** Records follows **
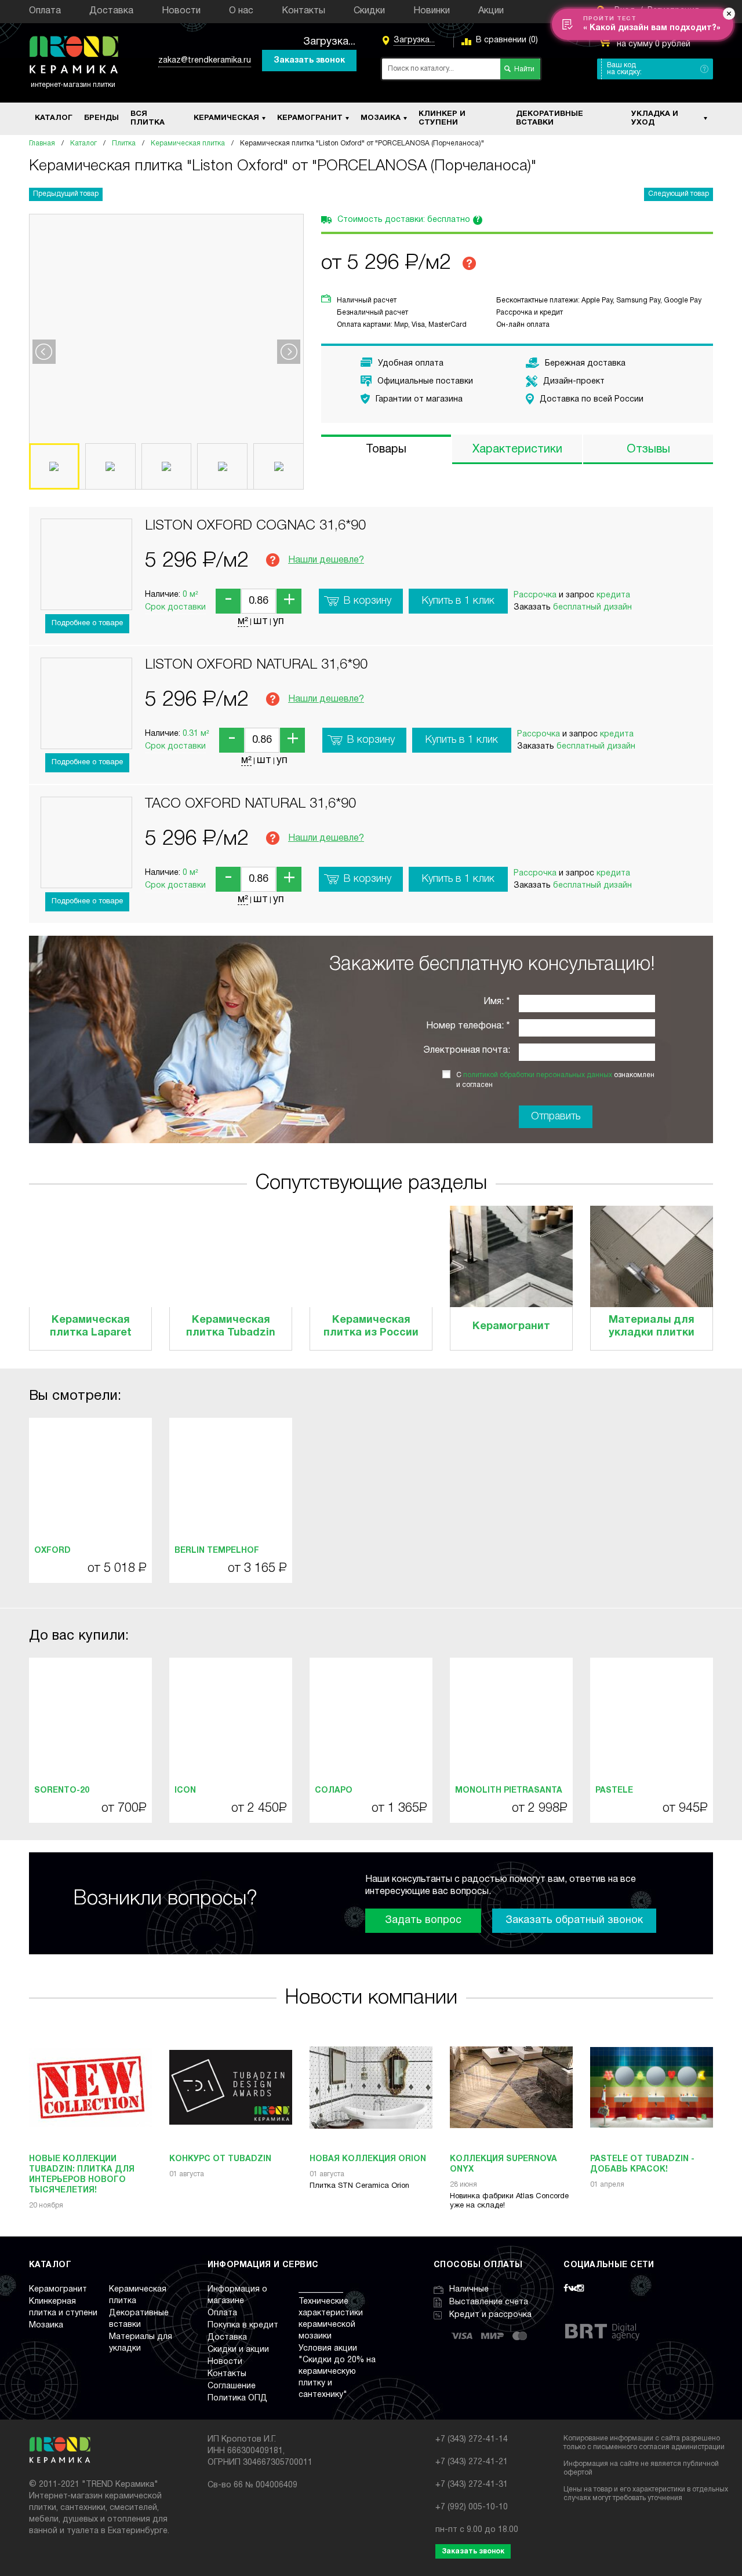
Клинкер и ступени (442, 119)
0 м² (190, 595)
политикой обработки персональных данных (537, 1075)
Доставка (111, 11)
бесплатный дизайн (592, 607)
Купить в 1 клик (458, 600)
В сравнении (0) (507, 40)
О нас (241, 11)
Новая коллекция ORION (368, 2159)
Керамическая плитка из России (371, 1326)
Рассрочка (535, 595)
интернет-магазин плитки (73, 85)
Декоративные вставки (549, 119)
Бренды (101, 118)
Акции (491, 11)
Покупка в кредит (243, 2325)
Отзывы (648, 449)
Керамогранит (310, 118)
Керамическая (226, 118)
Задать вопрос (423, 1920)
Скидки (369, 11)
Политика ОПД (237, 2398)
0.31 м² (196, 734)
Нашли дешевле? (326, 560)
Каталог (53, 118)
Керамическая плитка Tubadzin (230, 1326)
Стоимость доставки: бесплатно (408, 220)
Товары (386, 449)
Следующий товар (678, 194)
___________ (321, 2289)
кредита (613, 595)
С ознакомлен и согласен (555, 1080)
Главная (42, 143)
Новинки (431, 11)
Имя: (493, 1002)
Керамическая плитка (188, 143)
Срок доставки (175, 607)
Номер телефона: (465, 1026)
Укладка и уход (654, 119)
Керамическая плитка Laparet (91, 1326)
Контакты (303, 11)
** End of Records **
■ Required action ■
An exact copy of all entries is needed, with no pictures in it.

■ Output below ■
Клинкер и ступени (442, 119)
0 м² (190, 595)
политикой обработки персональных данных (537, 1075)
Доставка (111, 11)
бесплатный дизайн (592, 607)
Купить в 1 клик (458, 600)
В сравнении (0) (507, 40)
О нас (241, 11)
Новая коллекция ORION (368, 2159)
Керамическая плитка из России (371, 1326)
Рассрочка (535, 595)
интернет-магазин плитки (73, 85)
Декоративные вставки (549, 119)
Бренды (101, 118)
Акции (491, 11)
Покупка в кредит (243, 2325)
Отзывы (648, 449)
Керамогранит (310, 118)
Керамическая (226, 118)
Задать вопрос (423, 1920)
Скидки (369, 11)
Политика ОПД (237, 2398)
0.31 м² (196, 734)
Нашли дешевле? (326, 560)
Каталог (53, 118)
Керамическая плитка Tubadzin (230, 1326)
Стоимость доставки: бесплатно (408, 220)
Товары (386, 449)
Следующий товар (678, 194)
___________ (321, 2289)
кредита (613, 595)
С ознакомлен и согласен (555, 1080)
Главная (42, 143)
Новинки (431, 11)
Имя: (493, 1002)
Керамическая плитка (188, 143)
Срок доставки (175, 607)
Номер телефона: (465, 1026)
Укладка и уход (654, 119)
Керамическая плитка Laparet (91, 1326)
Контакты (303, 11)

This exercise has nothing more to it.